Monique Sassier, médiatrice de l’Education nationale

Monique Sassier vient d’être nommée médiatrice de l’Education nationale. Elle remplace Bernard Thomas, qui conseillera désormais le nouveau ministre. Enseignante de formation et ancienne directrice générale de l’Union nationale des associations familiales (Unaf), elle aborde ses nouvelles fonctions avec enthousiasme.

Dans quel état d’esprit prenez-vous vos fonctions ?

J’ai déjà travaillé à plusieurs reprises sur la médiation. C’est un processus auquel je crois. Dans toutes les sociétés humaines, il permet de réduire un certain nombre d’éléments conflictuels et j’aborde donc ces fonctions avec beaucoup, beaucoup de plaisir et d’espoir.

Votre parcours vous amène à connaître à la fois le rôle du médiateur et l’univers de l’Education nationale…

C’est effectivement une chance. A l’inspection générale depuis 2005, je connais aujourd’hui assez bien l’ensemble du système scolaire et supérieur. Auparavant, lors de mon passage à la tête de l’Unaf, j’ai travaillé à la structuration de la médiation familiale. A l’époque, au début des années 2000, nous avons fait admettre une définition de la médiation, structuré des principes déontologiques et donné un statut et un diplôme aux médiateurs*. Nous avons créé un nouveau métier et un nouveau type de réponse sociale.

Comment pensez-vous travailler avec les 43 médiateurs académiques ?

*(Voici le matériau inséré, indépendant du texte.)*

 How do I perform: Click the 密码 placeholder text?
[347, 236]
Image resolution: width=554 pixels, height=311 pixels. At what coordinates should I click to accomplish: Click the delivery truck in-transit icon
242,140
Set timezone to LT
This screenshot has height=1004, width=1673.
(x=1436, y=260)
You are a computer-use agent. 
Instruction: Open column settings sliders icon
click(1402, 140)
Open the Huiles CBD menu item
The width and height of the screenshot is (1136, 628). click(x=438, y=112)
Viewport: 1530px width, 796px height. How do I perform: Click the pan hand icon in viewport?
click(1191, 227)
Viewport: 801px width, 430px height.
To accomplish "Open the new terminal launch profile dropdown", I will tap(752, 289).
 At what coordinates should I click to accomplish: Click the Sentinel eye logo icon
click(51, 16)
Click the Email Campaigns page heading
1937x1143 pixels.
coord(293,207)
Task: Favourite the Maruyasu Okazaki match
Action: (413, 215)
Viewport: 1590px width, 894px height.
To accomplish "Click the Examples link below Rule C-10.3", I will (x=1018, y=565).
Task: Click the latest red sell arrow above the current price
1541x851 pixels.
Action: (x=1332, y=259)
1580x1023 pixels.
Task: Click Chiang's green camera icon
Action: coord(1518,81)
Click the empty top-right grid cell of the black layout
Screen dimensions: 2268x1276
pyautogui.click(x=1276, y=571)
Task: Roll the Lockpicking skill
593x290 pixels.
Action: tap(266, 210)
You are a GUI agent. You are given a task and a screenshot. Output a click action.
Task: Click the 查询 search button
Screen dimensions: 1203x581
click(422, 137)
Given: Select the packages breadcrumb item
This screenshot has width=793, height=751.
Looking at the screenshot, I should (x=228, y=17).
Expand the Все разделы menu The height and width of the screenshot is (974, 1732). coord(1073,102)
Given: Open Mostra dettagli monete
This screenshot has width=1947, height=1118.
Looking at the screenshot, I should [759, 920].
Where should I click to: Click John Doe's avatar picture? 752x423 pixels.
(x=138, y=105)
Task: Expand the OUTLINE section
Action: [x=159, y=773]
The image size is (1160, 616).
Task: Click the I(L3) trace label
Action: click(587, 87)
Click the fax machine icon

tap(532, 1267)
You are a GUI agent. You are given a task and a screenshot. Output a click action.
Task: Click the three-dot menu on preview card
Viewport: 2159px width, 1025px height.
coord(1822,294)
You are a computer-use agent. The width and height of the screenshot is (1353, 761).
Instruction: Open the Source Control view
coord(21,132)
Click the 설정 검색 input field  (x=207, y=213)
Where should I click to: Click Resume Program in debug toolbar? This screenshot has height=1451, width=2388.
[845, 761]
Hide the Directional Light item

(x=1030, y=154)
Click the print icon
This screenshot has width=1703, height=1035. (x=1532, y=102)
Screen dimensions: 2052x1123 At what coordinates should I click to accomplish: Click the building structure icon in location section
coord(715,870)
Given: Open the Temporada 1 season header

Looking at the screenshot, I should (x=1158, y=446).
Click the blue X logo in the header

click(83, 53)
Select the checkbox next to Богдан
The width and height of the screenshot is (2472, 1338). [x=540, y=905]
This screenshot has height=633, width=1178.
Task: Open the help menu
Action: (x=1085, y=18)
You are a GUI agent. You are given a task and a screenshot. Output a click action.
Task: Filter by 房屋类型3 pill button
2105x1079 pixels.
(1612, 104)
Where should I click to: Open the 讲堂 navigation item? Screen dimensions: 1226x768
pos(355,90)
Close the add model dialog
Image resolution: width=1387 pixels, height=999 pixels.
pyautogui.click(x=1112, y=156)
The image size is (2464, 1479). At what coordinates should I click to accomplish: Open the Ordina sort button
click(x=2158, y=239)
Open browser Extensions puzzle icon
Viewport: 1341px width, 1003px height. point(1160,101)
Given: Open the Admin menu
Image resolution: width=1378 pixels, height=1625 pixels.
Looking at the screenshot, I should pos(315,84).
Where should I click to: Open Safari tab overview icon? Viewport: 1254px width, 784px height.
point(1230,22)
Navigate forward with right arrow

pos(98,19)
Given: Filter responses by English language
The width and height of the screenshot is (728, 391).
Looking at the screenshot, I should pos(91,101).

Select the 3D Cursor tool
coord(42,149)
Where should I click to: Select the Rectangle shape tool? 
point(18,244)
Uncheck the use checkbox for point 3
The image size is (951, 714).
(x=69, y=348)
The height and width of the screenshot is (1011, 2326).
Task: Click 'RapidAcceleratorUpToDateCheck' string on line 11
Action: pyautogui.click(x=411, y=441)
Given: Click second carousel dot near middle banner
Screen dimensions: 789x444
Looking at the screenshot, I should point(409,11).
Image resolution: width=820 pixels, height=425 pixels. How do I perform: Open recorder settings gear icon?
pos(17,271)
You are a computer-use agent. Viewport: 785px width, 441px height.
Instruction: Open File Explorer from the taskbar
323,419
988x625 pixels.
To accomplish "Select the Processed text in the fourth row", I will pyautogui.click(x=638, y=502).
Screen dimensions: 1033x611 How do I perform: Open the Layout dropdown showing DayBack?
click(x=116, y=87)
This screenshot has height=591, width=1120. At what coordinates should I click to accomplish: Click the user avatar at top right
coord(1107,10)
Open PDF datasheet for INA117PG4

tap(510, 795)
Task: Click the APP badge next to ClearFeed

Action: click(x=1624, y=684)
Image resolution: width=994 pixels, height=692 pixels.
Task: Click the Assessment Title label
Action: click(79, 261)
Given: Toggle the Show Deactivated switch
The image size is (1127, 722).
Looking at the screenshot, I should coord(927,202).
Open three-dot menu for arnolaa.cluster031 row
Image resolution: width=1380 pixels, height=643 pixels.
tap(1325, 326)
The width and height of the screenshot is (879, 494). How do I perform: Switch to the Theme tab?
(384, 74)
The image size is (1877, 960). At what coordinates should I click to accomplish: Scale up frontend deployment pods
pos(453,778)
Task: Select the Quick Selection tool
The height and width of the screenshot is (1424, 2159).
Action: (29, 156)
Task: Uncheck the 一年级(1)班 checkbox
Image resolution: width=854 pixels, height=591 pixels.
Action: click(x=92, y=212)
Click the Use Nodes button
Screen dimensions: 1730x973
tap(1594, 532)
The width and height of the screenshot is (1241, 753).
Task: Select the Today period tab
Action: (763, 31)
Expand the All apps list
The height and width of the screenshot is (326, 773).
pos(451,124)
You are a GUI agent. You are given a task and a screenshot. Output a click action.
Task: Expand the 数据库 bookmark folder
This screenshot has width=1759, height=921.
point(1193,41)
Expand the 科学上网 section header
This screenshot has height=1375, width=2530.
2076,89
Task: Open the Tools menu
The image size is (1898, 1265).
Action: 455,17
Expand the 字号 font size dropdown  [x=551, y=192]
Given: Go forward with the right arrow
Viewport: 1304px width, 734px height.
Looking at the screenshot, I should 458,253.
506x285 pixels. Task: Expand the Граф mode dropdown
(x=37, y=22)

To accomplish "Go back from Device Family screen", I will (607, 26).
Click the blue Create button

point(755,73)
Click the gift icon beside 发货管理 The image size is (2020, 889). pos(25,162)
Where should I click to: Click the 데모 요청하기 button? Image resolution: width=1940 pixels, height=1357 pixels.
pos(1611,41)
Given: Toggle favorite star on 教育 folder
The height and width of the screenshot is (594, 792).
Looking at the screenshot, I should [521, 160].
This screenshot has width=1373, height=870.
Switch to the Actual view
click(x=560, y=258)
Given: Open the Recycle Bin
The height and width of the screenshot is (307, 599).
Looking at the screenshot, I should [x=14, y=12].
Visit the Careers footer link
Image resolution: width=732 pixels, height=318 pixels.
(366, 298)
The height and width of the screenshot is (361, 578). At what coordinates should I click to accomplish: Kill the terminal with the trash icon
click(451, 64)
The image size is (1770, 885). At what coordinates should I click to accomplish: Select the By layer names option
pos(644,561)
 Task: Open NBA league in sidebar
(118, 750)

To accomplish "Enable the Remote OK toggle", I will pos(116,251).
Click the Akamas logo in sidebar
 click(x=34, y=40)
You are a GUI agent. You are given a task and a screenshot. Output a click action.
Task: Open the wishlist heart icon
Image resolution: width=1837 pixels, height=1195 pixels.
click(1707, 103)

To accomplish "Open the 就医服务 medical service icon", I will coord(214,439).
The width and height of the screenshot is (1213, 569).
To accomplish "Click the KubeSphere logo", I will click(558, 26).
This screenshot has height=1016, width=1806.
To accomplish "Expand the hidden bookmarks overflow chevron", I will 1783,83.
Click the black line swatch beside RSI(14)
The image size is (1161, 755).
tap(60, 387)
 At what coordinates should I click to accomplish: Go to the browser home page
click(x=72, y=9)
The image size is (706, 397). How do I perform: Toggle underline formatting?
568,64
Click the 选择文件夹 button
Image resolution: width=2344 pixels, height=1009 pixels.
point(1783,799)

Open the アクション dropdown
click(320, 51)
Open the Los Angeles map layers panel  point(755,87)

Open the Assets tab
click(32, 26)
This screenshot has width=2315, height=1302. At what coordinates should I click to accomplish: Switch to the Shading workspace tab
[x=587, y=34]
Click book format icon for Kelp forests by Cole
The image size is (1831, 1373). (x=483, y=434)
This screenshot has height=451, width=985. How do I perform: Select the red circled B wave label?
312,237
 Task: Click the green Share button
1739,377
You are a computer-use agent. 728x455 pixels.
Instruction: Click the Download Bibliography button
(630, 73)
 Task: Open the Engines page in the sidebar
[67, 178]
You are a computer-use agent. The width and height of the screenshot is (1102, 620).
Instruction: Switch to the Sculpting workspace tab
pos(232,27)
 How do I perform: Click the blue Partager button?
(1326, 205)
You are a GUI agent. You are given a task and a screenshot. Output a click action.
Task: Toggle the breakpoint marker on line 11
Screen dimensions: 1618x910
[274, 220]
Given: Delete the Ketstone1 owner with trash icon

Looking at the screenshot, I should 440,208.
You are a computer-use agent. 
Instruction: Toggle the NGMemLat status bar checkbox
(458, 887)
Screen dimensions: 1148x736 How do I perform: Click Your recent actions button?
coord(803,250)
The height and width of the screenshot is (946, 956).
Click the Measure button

Ils constituent pour nous des relais territoriaux essentiels. Nous créerons donc, ou maintiendrons pour ceux qui existaient déjà, des groupes de travail thématiques sur les sujets les plus sensibles. Je pense également les réunir à plusieurs reprises dans l’année pour que notre action soit la plus cohérente possible, tant sur la manière de répondre aux demandes que sur celle d’interpeller les ministres sur les progrès à accomplir. Nous devrons le faire avec des arguments, mais aussi des propositions de changements. Je ne voudrais pas que la mission des médiateurs consiste uniquement à repérer les dysfonctionnements.

Quelles seront vos priorités ?

Le rapport qui vient d’être publié par Bernard Thomas en fixait deux : la question des examens et concours, dont le baccalauréat de français vient de nous prouver toute l’acuité, et l’accès à la Validation des acquis de l’expérience professionnelle (VAE). Ces deux sujets resteront bien sûr d’actualité. Mais j’entrevois une autre perspective : le nombre des recours** formulés par les parents et les élèves ou les étudiants est en augmentation. Il faut donc répondre à cette demande de transparence, d’information et de compréhension.

Cette augmentation est-elle à vos yeux le signe que les dysfonctionnements se multiplient ou que l’Education nationale s’ouvre davantage à la critique ?

Pour moi, ce n’est ni l’un, ni l’autre. J’y vois plutôt la traduction concrète de ce que, depuis des années, on promeut le droit des personnes, des consommateurs, des élèves ou des étudiants à connaître ce qui les concerne. Il y a donc une demande, assez légitime dans une société au fonctionnement individuel, d’avoir connaissance des rouages administratifs, de la façon dont sont notées les épreuves de concours, des décisions qui sont prises… Cette demande vaut pour toutes les situations de la vie quotidienne et représente, pour moi, une cohérence avec l’évolution de notre droit.

Propos recueillis par Patrick Lallemant

* Le médiateur familial peut être employé par des organismes publics ou parapublics, des associations, des collectivités locales ou territoriales. Impartial, indépendant, qualifié et sans pouvoir de décision, il favorise, à travers l’organisation d’entretiens confidentiels, la résolution de conflits dans le domaine familial, en s’efforçant de restaurer la communication et de préserver ou rétablir les liens entre membres d’une même famille.